Ride comfort around town for both cars is good. The RAV4 does ride a tad firmer than the Tucson at low speeds, settling considerably above 50km/h to match the Hyundai’s compliance.
Efficiency and ownership
Both the RAV4 and Tucson come with 5-year unlimited kilometre factory warranty which is pretty standard in the industry these days.
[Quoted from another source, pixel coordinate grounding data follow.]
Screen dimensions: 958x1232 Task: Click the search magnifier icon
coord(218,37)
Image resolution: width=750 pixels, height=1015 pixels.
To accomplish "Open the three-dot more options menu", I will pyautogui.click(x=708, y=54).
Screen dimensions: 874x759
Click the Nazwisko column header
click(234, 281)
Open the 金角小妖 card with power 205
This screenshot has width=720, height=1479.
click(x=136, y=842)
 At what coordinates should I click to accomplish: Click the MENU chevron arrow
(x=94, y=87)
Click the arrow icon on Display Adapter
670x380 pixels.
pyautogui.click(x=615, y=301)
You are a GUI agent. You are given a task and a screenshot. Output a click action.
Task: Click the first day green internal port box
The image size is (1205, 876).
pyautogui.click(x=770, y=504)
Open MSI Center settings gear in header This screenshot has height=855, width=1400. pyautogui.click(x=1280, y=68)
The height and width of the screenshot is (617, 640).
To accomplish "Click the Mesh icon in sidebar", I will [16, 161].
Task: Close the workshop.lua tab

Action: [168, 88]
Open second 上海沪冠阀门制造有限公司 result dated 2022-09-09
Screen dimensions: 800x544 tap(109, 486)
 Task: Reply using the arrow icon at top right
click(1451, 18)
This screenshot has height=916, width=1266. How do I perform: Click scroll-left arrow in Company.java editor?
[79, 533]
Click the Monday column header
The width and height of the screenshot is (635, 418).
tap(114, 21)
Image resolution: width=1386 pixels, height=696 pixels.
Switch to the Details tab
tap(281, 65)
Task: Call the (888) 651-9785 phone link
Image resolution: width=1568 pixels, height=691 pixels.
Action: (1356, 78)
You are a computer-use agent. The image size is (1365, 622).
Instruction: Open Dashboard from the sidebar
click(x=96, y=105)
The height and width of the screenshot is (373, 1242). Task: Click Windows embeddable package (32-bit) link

The service interval for both vehicles is identical at 15,000km or 12 months. Both cars are offered with capped price servicing, with the RAV4 costing $230 on average per service for the first 5 years or 75,000km, and the Tucson asking $375 on average for each dealer visit for the same period or distance travelled. This makes the Toyota the cheaper car to maintain in the long term.
The RAV4 will also yield more savings at the bowser, with the hybrid powertrain averaging just 6.0L/100km at the end of our week-long test, which is not far off the rated 4.8L/100km. It’s most efficient around town, where its electric drive gets used the most, lowering fuel use. On the freeway the engine runs more often to maintain high speeds and there’s also less chance for the battery to charge. The engine runs on regular RON 91 unleaded petrol.
In contrast, the Tucson is thriftier on open roads where its diesel engine hustles along effortlessly at low revs. It gets thirstier around town. Nevertheless, with a reported average of 6.5L/100km against the rated 6.4L/100km, the Tucson is still competitively efficient against the RAV4.
It’s not easy to choose between the RAV4 Edge Hybrid and the Tucson Highlander Diesel. Both are spacious, up to date, efficient and well equipped mid-size family SUVs that will no doubt offer many years of rewarding ownership.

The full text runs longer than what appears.